A beautiful smell greets Jack's nose. What is that smell? Something delightfully fresh and feminine. He feels a hair tickling the inside of his nose. Huh, what hair is in his face?

He pulls his head back a little and opens his eyes to take a peek. Ah, blonde hairs. Blonde hairs of his brand new wife.

Her whole body is snuggled tight against him. That's dangerous. But it also hurts like hell, considering the fact that she's lodged herself right into his wound.

He pulls himself a way a few inches. She makes a whine of protest, even though she is still fast asleep, and she tries pulls him closer.

"Sam, you're going to have to let me go," he says.

She opens her eyes and look at him in surprise. "I'm pretty sure that you've got me," she says with a giggle.

"I don't think so," he says grumpily.

She lifts up a hand which is, certainly, trapped over her body, and, much to his embarrassment, is also touching her butt.

"You started it, you must have rolled over by me. I'm too sore to move," he pouts, hating to be proven wrong.

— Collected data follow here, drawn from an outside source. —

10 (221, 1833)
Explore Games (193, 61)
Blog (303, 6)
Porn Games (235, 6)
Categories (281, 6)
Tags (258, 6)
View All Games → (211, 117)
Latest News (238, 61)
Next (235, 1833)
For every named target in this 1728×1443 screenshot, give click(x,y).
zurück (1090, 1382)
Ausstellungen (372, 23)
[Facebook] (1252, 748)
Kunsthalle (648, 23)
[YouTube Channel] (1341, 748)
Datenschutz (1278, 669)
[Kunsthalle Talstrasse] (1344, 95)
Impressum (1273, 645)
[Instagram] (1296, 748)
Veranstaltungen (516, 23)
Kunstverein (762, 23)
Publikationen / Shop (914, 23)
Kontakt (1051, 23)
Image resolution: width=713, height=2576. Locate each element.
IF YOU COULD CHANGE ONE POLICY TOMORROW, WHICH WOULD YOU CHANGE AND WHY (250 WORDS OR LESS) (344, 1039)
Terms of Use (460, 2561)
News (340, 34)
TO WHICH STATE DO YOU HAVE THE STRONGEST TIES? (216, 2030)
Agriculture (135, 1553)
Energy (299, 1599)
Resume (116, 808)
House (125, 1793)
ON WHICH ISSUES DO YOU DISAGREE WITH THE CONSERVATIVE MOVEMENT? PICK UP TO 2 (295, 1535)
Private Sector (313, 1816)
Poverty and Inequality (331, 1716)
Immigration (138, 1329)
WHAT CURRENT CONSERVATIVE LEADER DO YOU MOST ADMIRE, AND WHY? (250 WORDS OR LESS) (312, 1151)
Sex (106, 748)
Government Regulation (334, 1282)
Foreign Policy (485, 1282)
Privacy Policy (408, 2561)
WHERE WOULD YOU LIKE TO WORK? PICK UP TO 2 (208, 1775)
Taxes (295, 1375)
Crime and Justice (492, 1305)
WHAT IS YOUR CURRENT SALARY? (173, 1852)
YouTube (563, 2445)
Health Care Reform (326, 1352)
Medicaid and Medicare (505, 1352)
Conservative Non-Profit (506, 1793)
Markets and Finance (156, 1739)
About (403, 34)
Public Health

Hating even more the fact that he's moving in on her after having promised everyone, most of all himself, that he was not going to do that to her.

"Jack, what side of the bed are we on?" she asks with a giggle in her voice.

"Well, you were the one that had the bright idea of sharing a bed in the first place," he says with a bit of bite.

"I'll get you that tea," she says, deciding not to tease him anymore.

-0-0-0-

"You seem to be healing up well, how do you feel?" Janet asks Jack as she enters his bedroom later that day.

"Good," Jack mutters, not even looking at Janet.

Sam looks at her Janet's though, "You go on missions?"

"Not often, she's too valuable as a medic," Jack answers for her.

"But she went on a mission with you yesterday," Sam says with a nod.

"She wasn't there," Jack says, looking at his wife in confusion.

"What happened?" Sam asks Janet, lightly touching a cut on Janet's face.

"It's nothing, it's just a touch of barb wire that caught me when I was sneaking into work. It's an occupational hazard."

"You know, we have gates," Jack teases her lightly. He obviously believes the story.

Sam is more skeptical. "You didn't notice the barbed wire until it hit you in the face?"

"Sometimes, things sneak up on you," Janet says with a chill in her voice that doesn't escape Jack's notice, even though he has no idea what it means.